La maggioranza che ha adottato questa norma è figlia di una somma d’interessi di tipo partitico: il Ppd ha voluto evitare una spaccatura con la sua componente cristiano-sociale, la Lega non ha voluto inimicarsi parte della sua base (che è fatta anche di venditrici) e il Ps – che sostiene il referendum, ndr – ha, immagino, cercato di guadagnare tempo. Di fatto però la questione del Ccl, al di là delle problematiche giuridiche, è priva d’oggetto. Anche solo per il fatto che per sottoscrivere un contratto è necessaria la volontà di due parti, che non c’è: sono vent’anni che si prova ad avanzare su questo terreno, ma tutti i tentativi sono naufragati di fronte all’opposizione di natura meramente ideologica del padronato. I commenti dei vertici della Disti – l’associazione mantello della grande distribuzione, ndr – alla decisione del Gran Consiglio ne sono del resto l’ennesima dimostrazione, visto che si sono detti disponibili a sottoscrivere un Ccl ma non a dotarsi degli strumenti per verificarne l’attuazione.
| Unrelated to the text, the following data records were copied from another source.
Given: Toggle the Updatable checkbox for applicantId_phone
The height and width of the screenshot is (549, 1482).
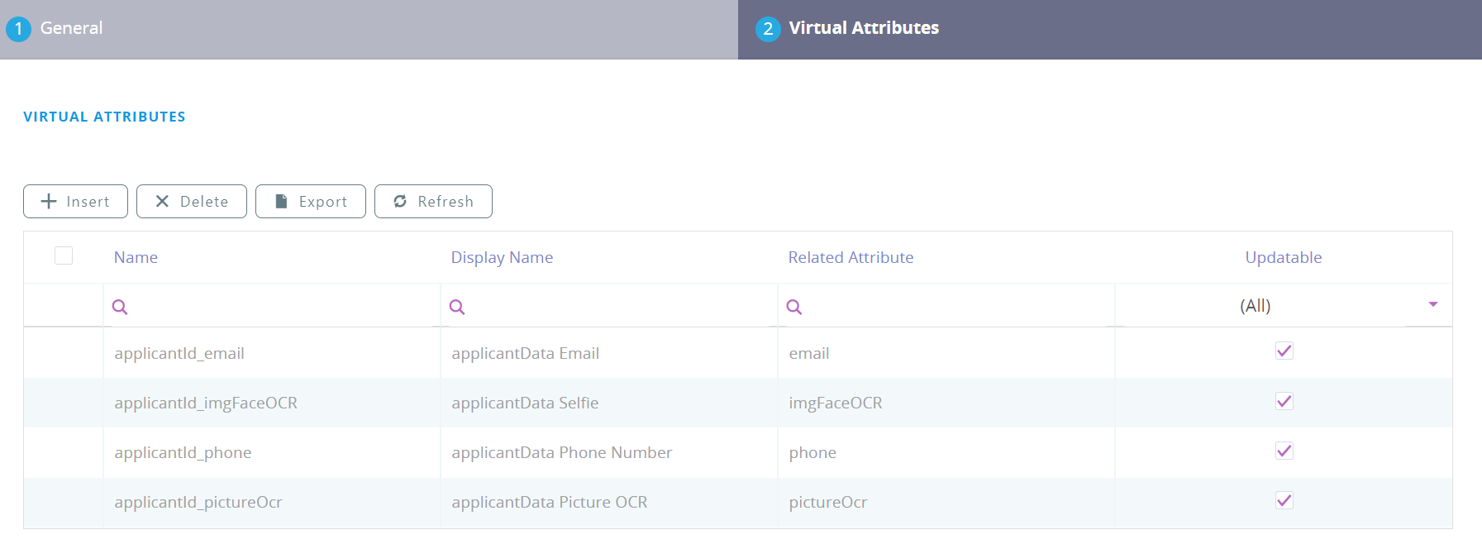Looking at the screenshot, I should pos(1284,451).
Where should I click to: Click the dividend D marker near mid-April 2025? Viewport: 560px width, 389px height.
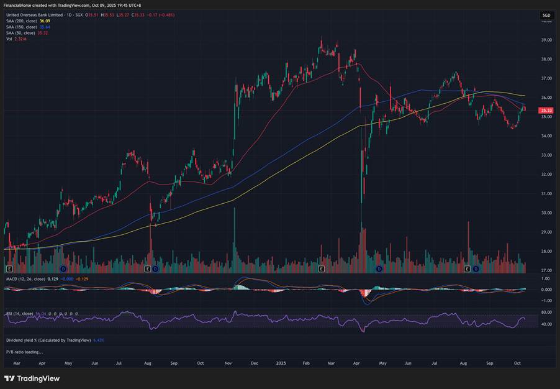379,269
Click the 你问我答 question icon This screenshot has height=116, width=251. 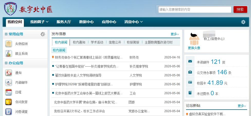tap(8, 102)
E poi ci sono le divisioni all’interno del padronato, in particolare tra i piccoli commercianti e la grande distribuzione e persino all’interno di quest’ultima. Vi è infine un aspetto fondamentale: è chiaro che Unia è interessata a discutere di contratti collettivi che possano migliorare le tutele del personale e combattere le distorsioni del mercato del lavoro, ma questi non possono in nessun caso essere concepiti come merce di scambio per ottenere una modifica del quadro legale sull’apertura dei negozi e dunque un peggioramento delle condizioni generali di lavoro. Oltretutto in un settore dove la situazione è già fortemente fuori controllo e il personale sempre più sotto pressione, sia per tutta quella serie di decisioni che sono state prese o che si stanno discutendo a livello federale nell’ambito della deregolamentazione del tempo di lavoro sia per l’aumento del carico di stress e delle esigenze di produttività imposte dal padronato.

 

Il personale della vendita rimane indifferente rispetto all’ipotesi di ottenere un Ccl di obbligatorietà generale?
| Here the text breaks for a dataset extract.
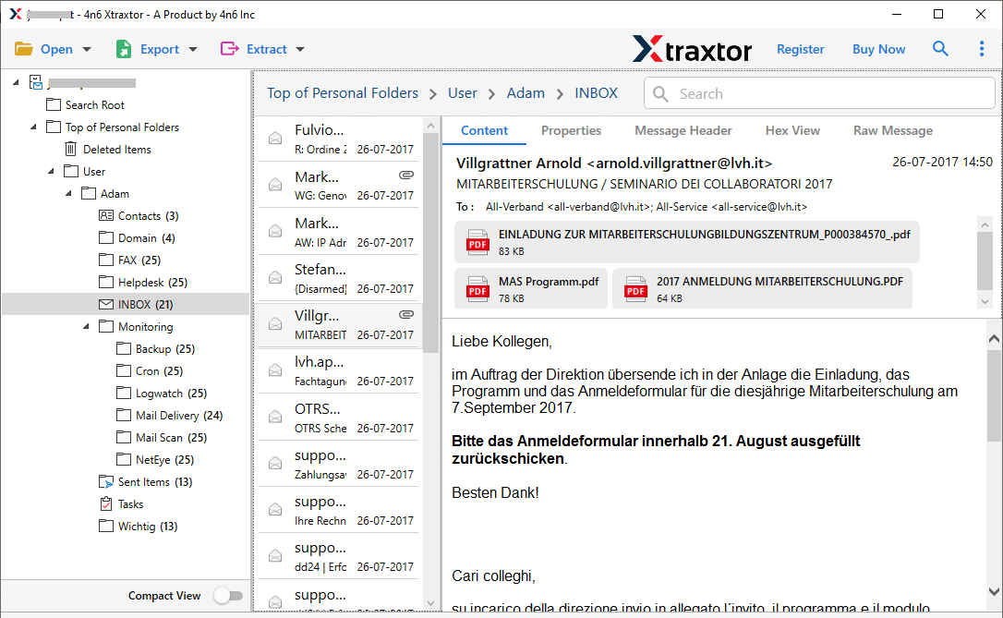Open the Export dropdown menu
The image size is (1003, 618).
click(192, 48)
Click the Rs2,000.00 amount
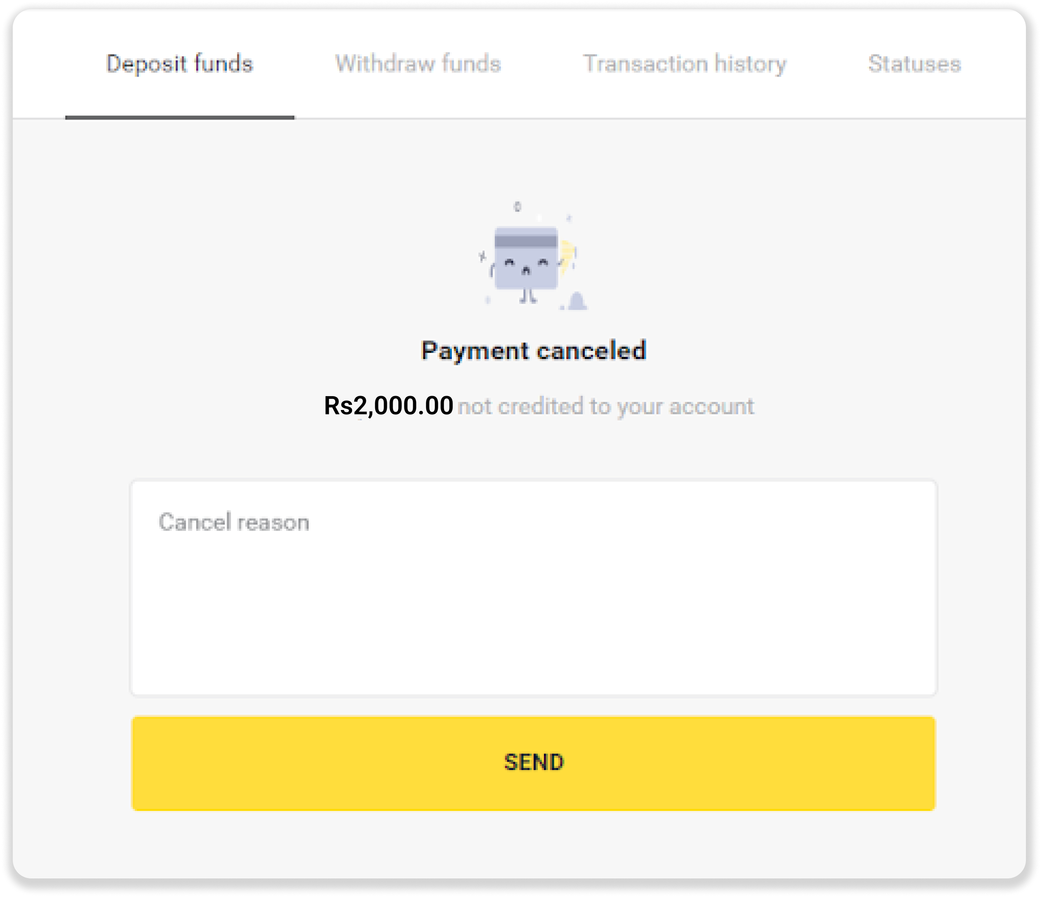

Il personale è estremamente coeso e compatto nel combattere questa legge, nella misura in cui essa rappresenta un grave ulteriore peggioramento delle condizioni di lavoro. L’adozione di questa clausola non gioca alcun ruolo. Il personale, come ha più volte e in diversi ambiti avuto modo di ribadire, non ne vuole sapere di un’estensione degli orari di apertura dei negozi, che oltretutto non si esaurisce con la legge cantonale ticinese tenuto conto di quanto è in atto a livello federale. Evidentemente non è nemmeno disposto a barattare questo con un contratto.

 

E nell’opinione pubblica in generale qual è a suo avviso la percezione? La promessa di un Ccl (seppur vaga) non mina l’opposizione alla legge?
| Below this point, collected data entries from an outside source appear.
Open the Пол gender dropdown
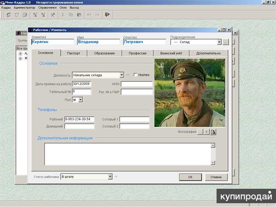 tap(80, 100)
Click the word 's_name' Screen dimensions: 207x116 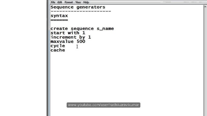pos(105,29)
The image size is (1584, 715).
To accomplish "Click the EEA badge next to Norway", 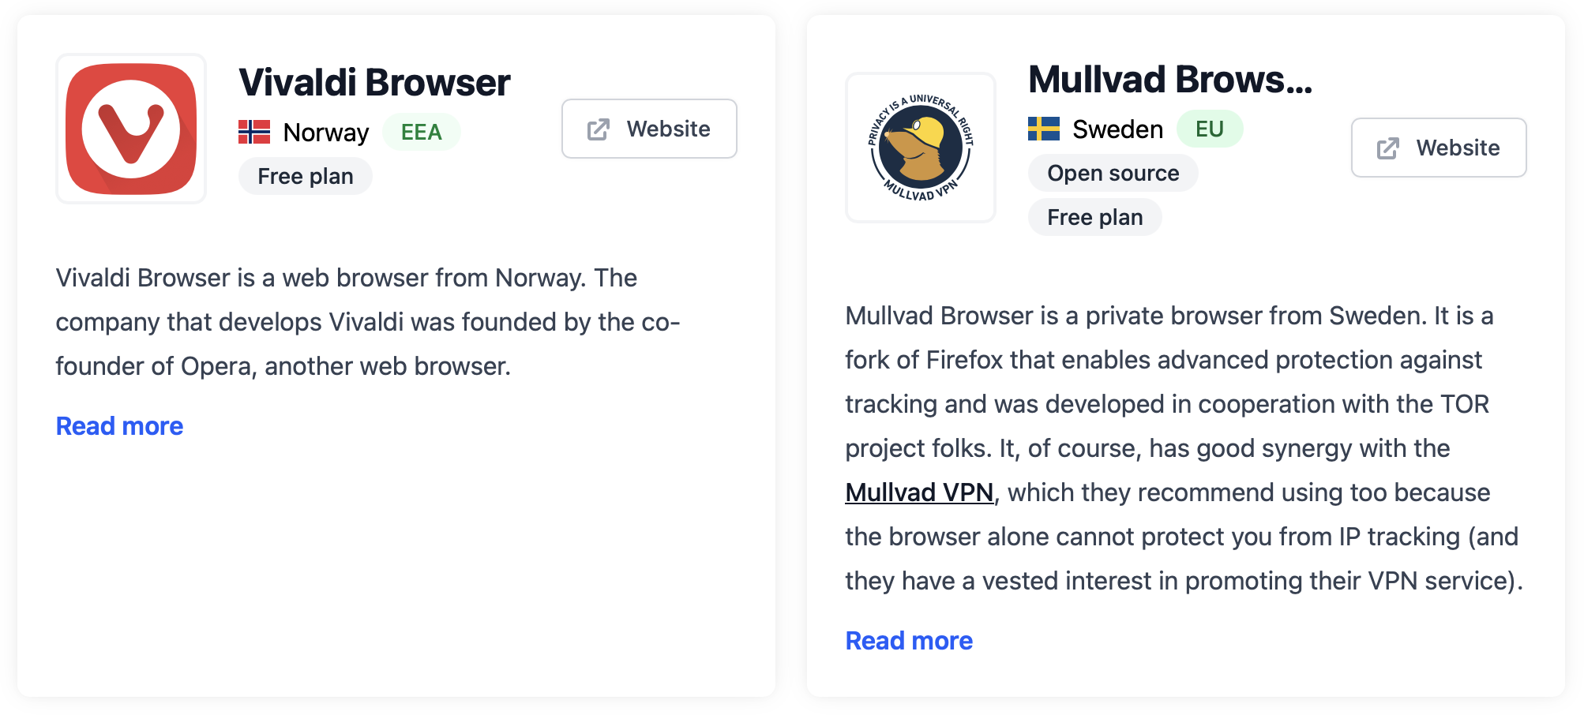I will (x=421, y=132).
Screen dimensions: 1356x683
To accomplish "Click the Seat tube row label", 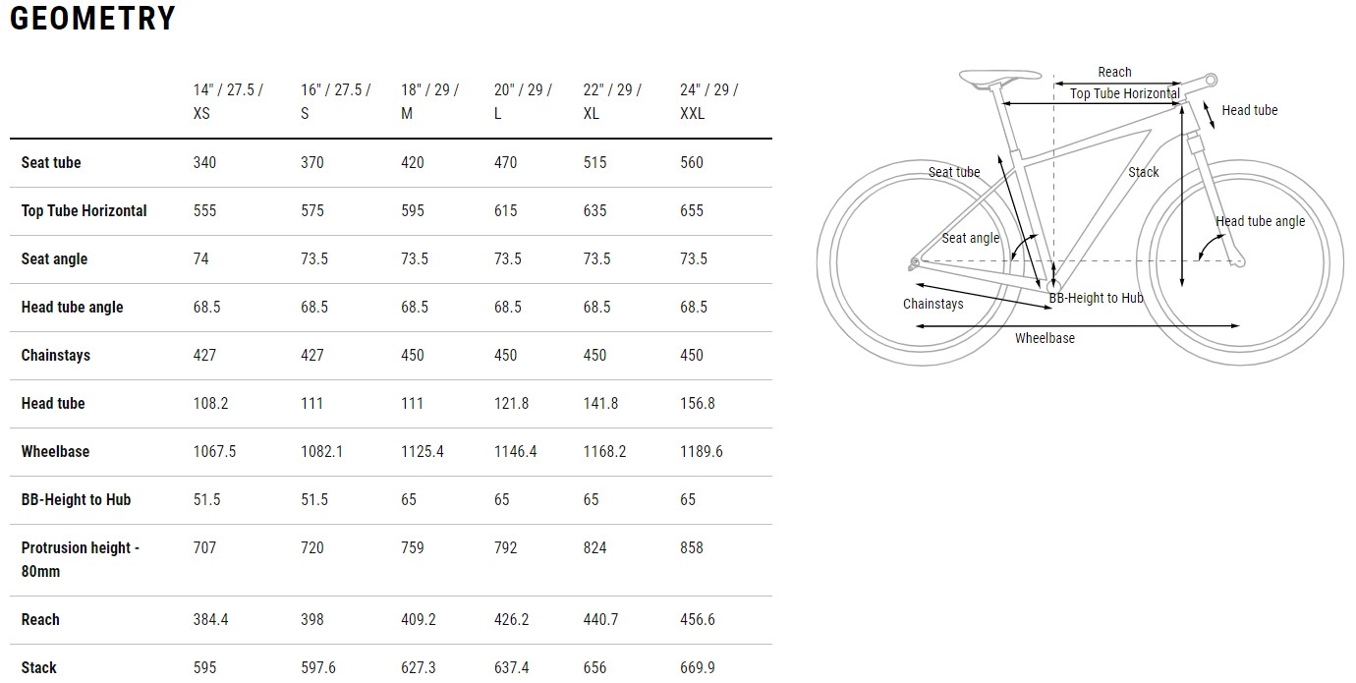I will pos(51,162).
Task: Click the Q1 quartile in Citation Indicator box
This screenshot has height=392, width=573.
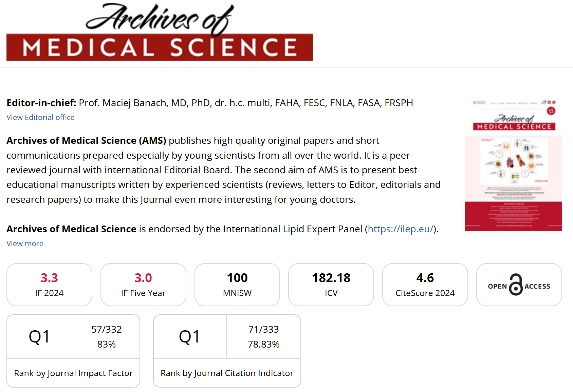Action: pos(190,337)
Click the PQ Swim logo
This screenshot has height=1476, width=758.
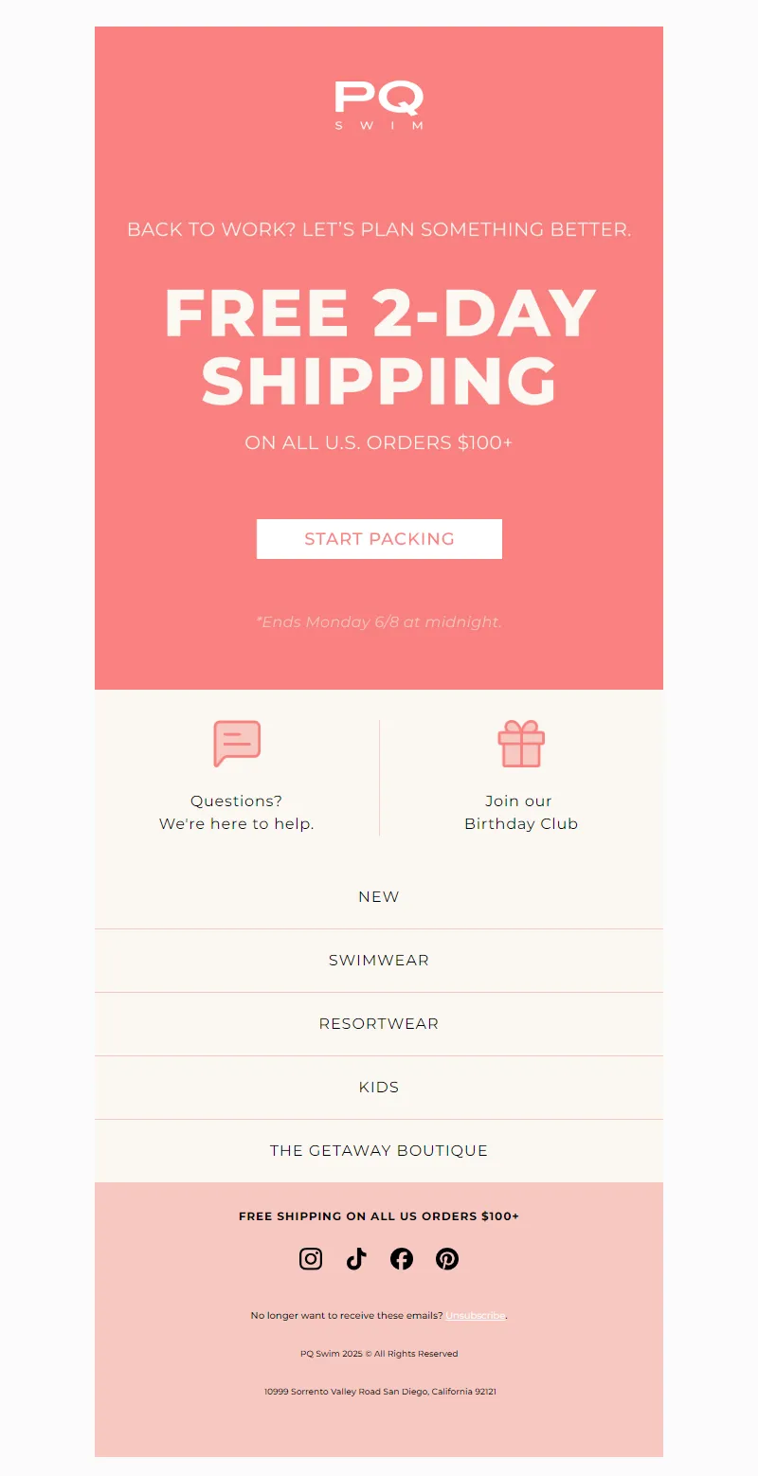pos(379,105)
La posta in gioco è molto chiara agli occhi dei cittadini, che sono perfettamente consapevoli che questa non è una questione che riguarda solo il personale della vendita ma che tocca l’intera società. È infatti evidente a tutti che se non si arresta il processo di liberalizzazione a tappe degli orari di apertura dei negozi che si sta consumando in Svizzera (prima negli aeroporti e nelle stazioni, poi lungo le autostrade e le strade principali, poi nelle zone “turistiche”, poi dappertutto almeno fino alle 8 di sera) nel medio periodo verrebbero colpiti anche altri settori. Perché non avrebbe senso avere i negozi aperti fino alle 20 senza modificare anche le aperture di banche, assicurazioni, uffici comunali, posta, eccetera eccetera.